Pointing data rows:

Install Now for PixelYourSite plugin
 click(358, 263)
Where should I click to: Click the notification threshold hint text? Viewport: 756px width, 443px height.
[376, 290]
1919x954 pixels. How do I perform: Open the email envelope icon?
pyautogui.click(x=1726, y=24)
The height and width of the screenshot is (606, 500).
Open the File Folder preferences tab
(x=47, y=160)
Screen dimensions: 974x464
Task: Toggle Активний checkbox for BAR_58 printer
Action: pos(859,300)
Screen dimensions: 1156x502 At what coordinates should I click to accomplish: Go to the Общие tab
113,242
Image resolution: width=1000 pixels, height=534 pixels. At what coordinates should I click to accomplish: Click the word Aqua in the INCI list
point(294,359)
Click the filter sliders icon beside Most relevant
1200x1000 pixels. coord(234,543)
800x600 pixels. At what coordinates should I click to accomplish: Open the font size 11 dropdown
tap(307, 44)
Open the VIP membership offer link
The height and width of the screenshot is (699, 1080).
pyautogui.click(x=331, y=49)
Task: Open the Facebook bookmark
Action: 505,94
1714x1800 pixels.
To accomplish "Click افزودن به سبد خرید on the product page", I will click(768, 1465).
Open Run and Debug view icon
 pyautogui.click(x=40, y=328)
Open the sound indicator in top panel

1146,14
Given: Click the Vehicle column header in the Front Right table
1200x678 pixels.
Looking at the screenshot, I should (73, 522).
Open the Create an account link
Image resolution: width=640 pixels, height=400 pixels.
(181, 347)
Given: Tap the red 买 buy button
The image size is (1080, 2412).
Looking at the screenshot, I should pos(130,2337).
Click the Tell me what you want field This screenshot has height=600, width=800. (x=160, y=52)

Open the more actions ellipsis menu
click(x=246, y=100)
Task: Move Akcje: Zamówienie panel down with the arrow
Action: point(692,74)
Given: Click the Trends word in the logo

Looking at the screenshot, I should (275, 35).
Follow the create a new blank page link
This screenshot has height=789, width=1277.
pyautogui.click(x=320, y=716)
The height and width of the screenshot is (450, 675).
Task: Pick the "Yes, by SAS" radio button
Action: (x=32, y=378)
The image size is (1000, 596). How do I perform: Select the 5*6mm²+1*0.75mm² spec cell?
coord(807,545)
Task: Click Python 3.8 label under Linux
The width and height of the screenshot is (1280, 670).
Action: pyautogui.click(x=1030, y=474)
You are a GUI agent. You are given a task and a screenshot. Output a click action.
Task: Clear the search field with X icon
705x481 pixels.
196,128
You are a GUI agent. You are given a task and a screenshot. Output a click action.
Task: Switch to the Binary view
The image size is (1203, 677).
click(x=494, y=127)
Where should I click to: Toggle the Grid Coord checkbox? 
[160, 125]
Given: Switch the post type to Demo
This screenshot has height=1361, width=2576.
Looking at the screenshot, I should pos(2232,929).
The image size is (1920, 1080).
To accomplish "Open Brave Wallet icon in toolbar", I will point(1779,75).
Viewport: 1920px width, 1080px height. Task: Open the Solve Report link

Short problem: Arrange every line of the material as a numbered list, omitting blank lines.

Solution:
1. Install Now for PixelYourSite plugin
2.  click(358, 263)
3. Where should I click to: Click the notification threshold hint text? Viewport: 756px width, 443px height.
4. [376, 290]
5. 1919x954 pixels. How do I perform: Open the email envelope icon?
6. pyautogui.click(x=1726, y=24)
7. The height and width of the screenshot is (606, 500).
8. Open the File Folder preferences tab
9. (x=47, y=160)
10. Screen dimensions: 974x464
11. Task: Toggle Активний checkbox for BAR_58 printer
12. Action: pos(859,300)
13. Screen dimensions: 1156x502 At what coordinates should I click to accomplish: Go to the Общие tab
14. 113,242
15. Image resolution: width=1000 pixels, height=534 pixels. At what coordinates should I click to accomplish: Click the word Aqua in the INCI list
16. point(294,359)
17. Click the filter sliders icon beside Most relevant
18. 1200x1000 pixels. coord(234,543)
19. 800x600 pixels. At what coordinates should I click to accomplish: Open the font size 11 dropdown
20. tap(307, 44)
21. Open the VIP membership offer link
22. The height and width of the screenshot is (699, 1080).
23. pyautogui.click(x=331, y=49)
24. Task: Open the Facebook bookmark
25. Action: 505,94
26. 1714x1800 pixels.
27. To accomplish "Click افزودن به سبد خرید on the product page", I will click(768, 1465).
28. Open Run and Debug view icon
29.  pyautogui.click(x=40, y=328)
30. Open the sound indicator in top panel
31. 1146,14
32. Given: Click the Vehicle column header in the Front Right table
33. 1200x678 pixels.
34. Looking at the screenshot, I should (73, 522).
35. Open the Create an account link
36. Image resolution: width=640 pixels, height=400 pixels.
37. (181, 347)
38. Given: Tap the red 买 buy button
39. The image size is (1080, 2412).
40. Looking at the screenshot, I should pos(130,2337).
41. Click the Tell me what you want field This screenshot has height=600, width=800. (x=160, y=52)
42. Open the more actions ellipsis menu
43. click(x=246, y=100)
44. Task: Move Akcje: Zamówienie panel down with the arrow
45. Action: point(692,74)
46. Given: Click the Trends word in the logo
47. Looking at the screenshot, I should (275, 35).
48. Follow the create a new blank page link
49. This screenshot has height=789, width=1277.
50. pyautogui.click(x=320, y=716)
51. The height and width of the screenshot is (450, 675).
52. Task: Pick the "Yes, by SAS" radio button
53. Action: (x=32, y=378)
54. The image size is (1000, 596). How do I perform: Select the 5*6mm²+1*0.75mm² spec cell?
55. coord(807,545)
56. Task: Click Python 3.8 label under Linux
57. The width and height of the screenshot is (1280, 670).
58. Action: pyautogui.click(x=1030, y=474)
59. You are a GUI agent. You are given a task and a screenshot. Output a click action.
60. Task: Clear the search field with X icon
61. 705x481 pixels.
62. 196,128
63. You are a GUI agent. You are given a task and a screenshot. Output a click action.
64. Task: Switch to the Binary view
65. The image size is (1203, 677).
66. click(x=494, y=127)
67. Where should I click to: Toggle the Grid Coord checkbox? 
68. [160, 125]
69. Given: Switch the post type to Demo
70. This screenshot has height=1361, width=2576.
71. Looking at the screenshot, I should pos(2232,929).
72. The image size is (1920, 1080).
73. To accomplish "Open Brave Wallet icon in toolbar", I will point(1779,75).
74. Viewport: 1920px width, 1080px height. Task: Open the Solve Report link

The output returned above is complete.